(Dataset entries)

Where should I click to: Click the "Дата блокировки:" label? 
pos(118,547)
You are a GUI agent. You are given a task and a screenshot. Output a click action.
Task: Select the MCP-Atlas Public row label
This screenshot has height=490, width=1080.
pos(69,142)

▸ **WORK REQUIRED**: Take the line containing "Task: Select the MCP-Atlas Public row label" as the first line and the last line of the data above as the final one. Write out these lines and all between them exactly.

▸ **ANSWER TO THE EXERCISE**:
Task: Select the MCP-Atlas Public row label
This screenshot has height=490, width=1080.
pos(69,142)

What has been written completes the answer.